### Task objective
Check each line of the listing below for the string "This", then copy every line that has it.

### Excerpted data
..............................
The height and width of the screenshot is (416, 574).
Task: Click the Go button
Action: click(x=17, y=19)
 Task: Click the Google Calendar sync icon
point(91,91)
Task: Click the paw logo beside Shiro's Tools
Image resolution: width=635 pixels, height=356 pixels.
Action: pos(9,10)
..............................
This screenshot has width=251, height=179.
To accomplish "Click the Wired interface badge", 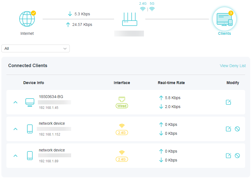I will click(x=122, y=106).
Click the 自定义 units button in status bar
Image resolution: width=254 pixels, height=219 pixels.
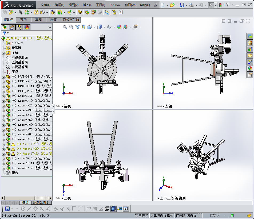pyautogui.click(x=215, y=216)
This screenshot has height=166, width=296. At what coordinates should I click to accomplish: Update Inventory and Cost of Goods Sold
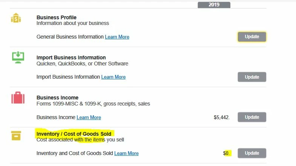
..............................
### Task solution
This screenshot has width=251, height=179.
This screenshot has height=166, width=296. At what coordinates should I click to accomplish: Update Inventory and Cost of Goods Sold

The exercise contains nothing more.